Rien de très nouveau sous le soleil – les humains ont tendance à davantage représenter les êtres vivants qui leur ressemblent ou qu’ils ont l’habitude de côtoyer, rappellent les scientifiques. Parmi les dix espèces les plus populaires sur Terre, on trouve le chien, 5 types de singes (le gorille, le bonobo, l’orang-outan…), et deux ours (brun et blanc) selon le classement de l’ONG OneZoom, qui se fonde sur les visites Wikipédia de chaque animal ainsi que la taille de leur page. Tous passent derrière l’homo sapiens, évidemment.
Si les scientifiques s’acharnent à vouloir représenter visuellement des espèces méconnues, c’est que selon eux, il y a un réel impact sur la manière dont on protège la biodiversité. Coïncidence ou non : les champignons aquatiques cités plus haut font partie des espèces les moins bien protégées.
« Si la crise de la biodiversité peut sembler éloignée de notre vie en ligne, dans notre société de plus en plus numérisée, nous ne devrions pas sous-estimer le potentiel des émojis pour sensibiliser à la diversité de la vie sur Terre et l'apprécier », expliquent les chercheurs. Interrogé par The Guardian, Stefano Mammola estime qu’ajouter 20 à 30 émojis ne coûterait pas grand-chose, mais pourrait peser beaucoup dans la manière dont on communique sur ce sujet.
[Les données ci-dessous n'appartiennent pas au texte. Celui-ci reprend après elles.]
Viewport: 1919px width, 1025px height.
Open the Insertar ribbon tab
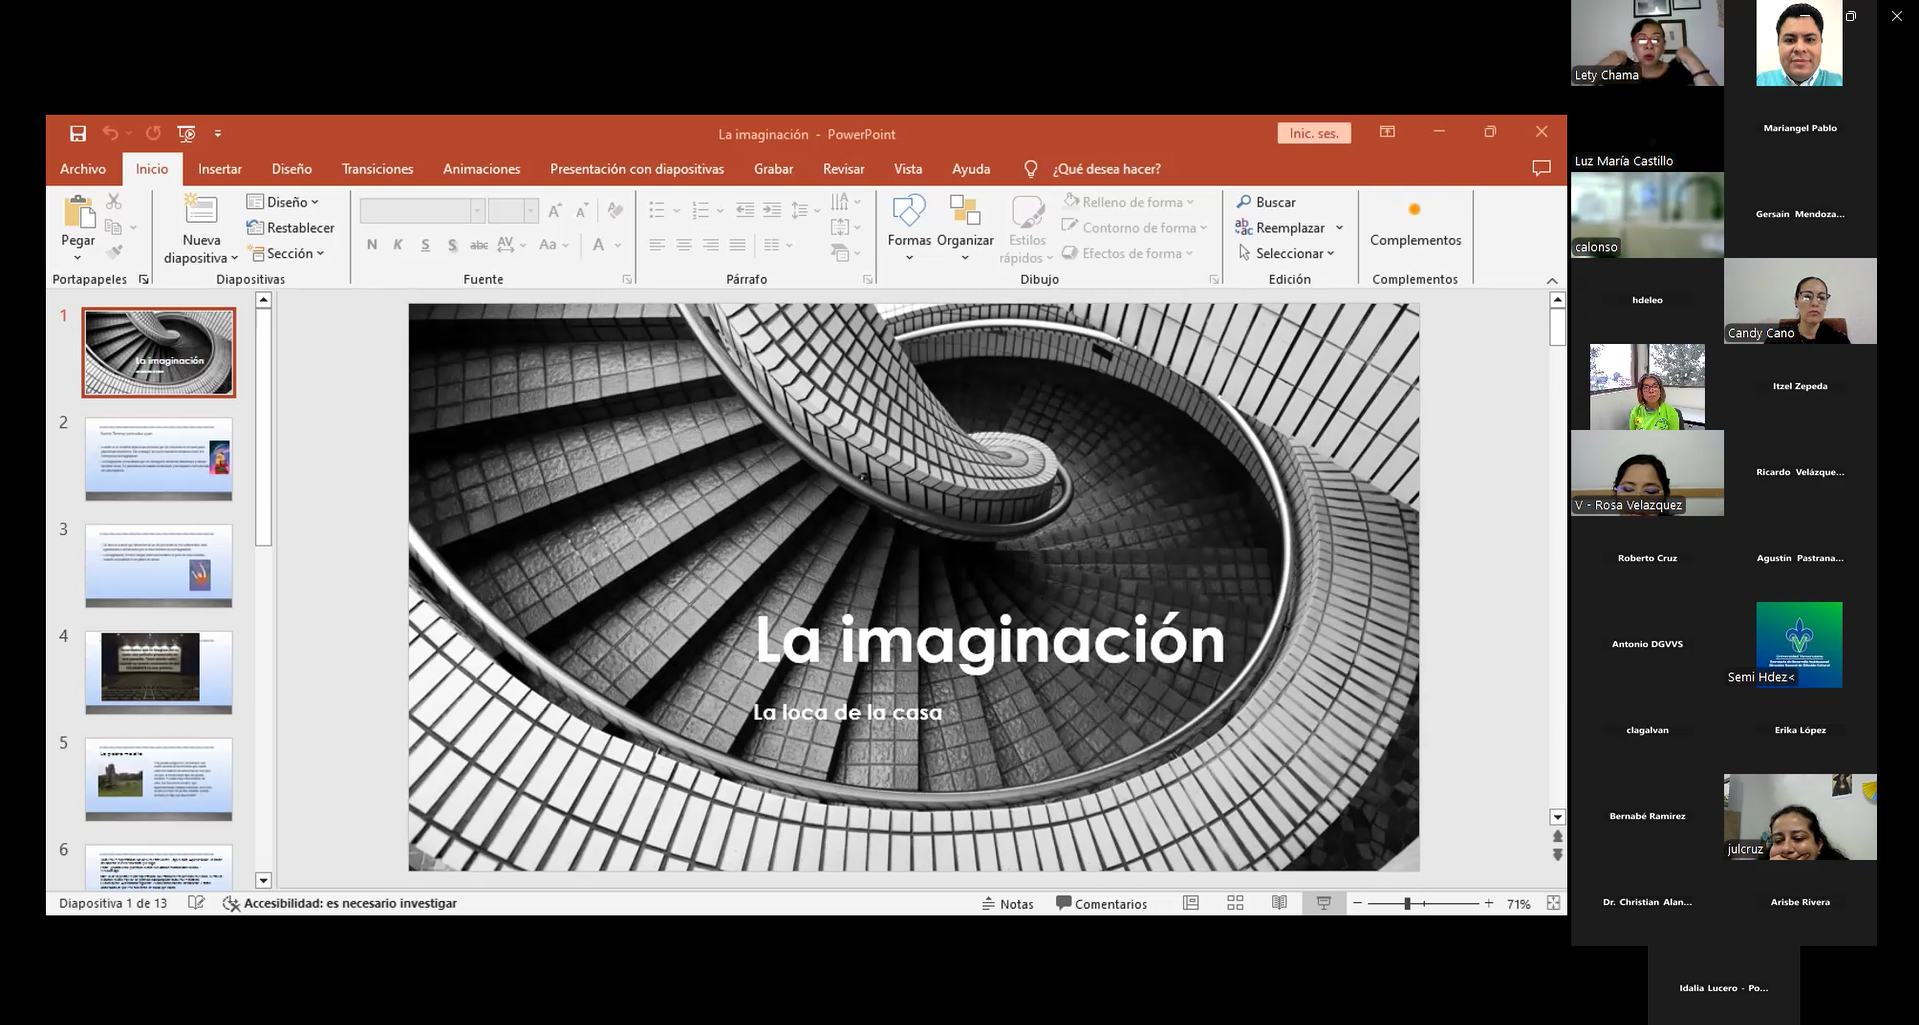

La raclette et les protéines, non plus
Faire la demande d’un nouvel émoji n’est pas une mince affaire. En 2019, des journalistes du Monde racontaient comment ils avaient tenté, puis finalement échoué, d’ajouter l’émoji raclette (dont l’importance pour la diversité est certes moindre). Ils se sont alors confrontés aux diverses consignes du consortium Unicode constitué notamment d’Apple et de Facebook, qui a la main sur ces ajouts. Ils expliquaient notamment qu’Unicode ne considérait pas comme valide le fait de « simplement » défendre une cause. « Ne justifiez pas l’ajout d’un émoji car il soutient une “cause”, quelle que soit sa légitimité. (…) Une proposition peut être acceptée “malgré” un argument de ce type – si d’autres facteurs sont convaincants – mais pas “grâce” à cela. » En mars 2022, Andrew White, un chimiste américain, avait fait la demande de l’ajout d’un émoji protéine, considérant que son importance en science était au moins comparable à celle de l’ADN (qui a le sien). La demande a finalement été rejetée. Entre-temps, les émojis peigne et cœur bleu clair ont, eux, fait leur entrée.